Subhra Priyadarshini, Chief Editor
Subhra Priyadarshini is a science journalist of over 25 years. She launched Nature India in 2008 after a decade-long stint in mainstream Indian media. Subhra has a bachelor’s degree in zoology from the Odisha University of Agriculture Technology, and majored in Personnel Management and Industrial Relations from Utkal University, Bhubaneswar, India. She is also a post graduate from the Indian Institute of Mass Communication and studied print journalism at the University of Westminster, London. Subhra has worked as a journalist with major Indian dailies The Times of India, The Indian Express, The Asian Age, The Telegraph, India’s premier news agency Press Trust of India and Down To Earth magazine. She worked briefly for the Observer, London.
Subhra has been a British Chevening scholar, a Robert Bosch fellow, an IREX-UNESCO fellow and a Kavli Prize Media Scholarship awardee. Subhra received the BBC World Service Trust award for her coverage of the ‘Vanishing Islands of Sunderbans’ in the Bay of Bengal and the PANOS South Asia Media Excellence Award for her incisive coverage of climate change issues. She won acclaim in India for her coverage of the Orissa super cyclone in 1999 and the Indian Ocean tsunami in 2004.
Subhra is a Board Director of the World Conference of Science Journalists and the founding President of the Science Journalists Association of India. She is a member of many national and international committees on science communication, science policy, environment and health. Through Nature India’s many workshops and outreach activities, Subhra trains scientists, healthcare professionals and journalists in science and health communication.

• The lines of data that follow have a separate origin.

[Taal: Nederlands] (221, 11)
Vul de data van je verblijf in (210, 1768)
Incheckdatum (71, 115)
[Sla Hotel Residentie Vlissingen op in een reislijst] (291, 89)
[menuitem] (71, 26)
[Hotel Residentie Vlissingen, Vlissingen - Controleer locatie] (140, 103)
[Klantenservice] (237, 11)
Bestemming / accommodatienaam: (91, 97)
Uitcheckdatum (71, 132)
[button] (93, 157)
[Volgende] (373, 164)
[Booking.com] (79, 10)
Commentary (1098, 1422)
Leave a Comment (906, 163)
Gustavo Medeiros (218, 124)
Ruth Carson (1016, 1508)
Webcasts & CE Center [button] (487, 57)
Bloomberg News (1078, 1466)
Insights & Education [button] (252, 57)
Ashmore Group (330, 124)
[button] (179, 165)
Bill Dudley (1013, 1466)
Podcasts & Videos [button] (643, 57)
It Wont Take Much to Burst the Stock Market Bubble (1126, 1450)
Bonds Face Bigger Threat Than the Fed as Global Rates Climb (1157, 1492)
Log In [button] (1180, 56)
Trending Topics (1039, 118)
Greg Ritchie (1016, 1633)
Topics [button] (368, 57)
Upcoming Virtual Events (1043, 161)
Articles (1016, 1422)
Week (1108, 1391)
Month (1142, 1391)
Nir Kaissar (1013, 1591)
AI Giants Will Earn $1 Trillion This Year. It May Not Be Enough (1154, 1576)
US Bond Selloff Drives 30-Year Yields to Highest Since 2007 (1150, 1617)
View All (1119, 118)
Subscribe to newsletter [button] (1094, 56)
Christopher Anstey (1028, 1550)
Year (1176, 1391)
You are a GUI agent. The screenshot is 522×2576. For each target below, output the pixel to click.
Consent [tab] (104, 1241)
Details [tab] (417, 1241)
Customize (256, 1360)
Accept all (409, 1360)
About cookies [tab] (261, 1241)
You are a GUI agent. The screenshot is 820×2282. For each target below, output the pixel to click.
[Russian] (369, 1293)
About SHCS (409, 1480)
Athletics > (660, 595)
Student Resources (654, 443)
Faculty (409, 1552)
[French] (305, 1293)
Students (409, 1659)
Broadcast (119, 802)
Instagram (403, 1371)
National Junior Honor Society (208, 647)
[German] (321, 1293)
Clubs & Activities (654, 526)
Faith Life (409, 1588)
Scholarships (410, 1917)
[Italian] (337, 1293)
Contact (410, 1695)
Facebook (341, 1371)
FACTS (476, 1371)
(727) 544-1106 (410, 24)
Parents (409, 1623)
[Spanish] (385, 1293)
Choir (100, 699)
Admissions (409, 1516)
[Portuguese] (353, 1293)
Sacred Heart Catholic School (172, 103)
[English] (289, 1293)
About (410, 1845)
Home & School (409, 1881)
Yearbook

Sahana Ghosh, Associate Editor
Sahana is an award-winning Indian journalist with an eye on science and the environment. At Nature India, she contributes to editorial strategy and function.
She is a co-founder and secretary of the Science Journalists Association of India. She co-leads Bay Bridges, a science communication project on the Bay of Bengal delta. She is a member of the inaugural Oxford Climate Journalism Network and, in 2021, was named one of 16 Women Restoring the Earth by the Global Landscapes Forum.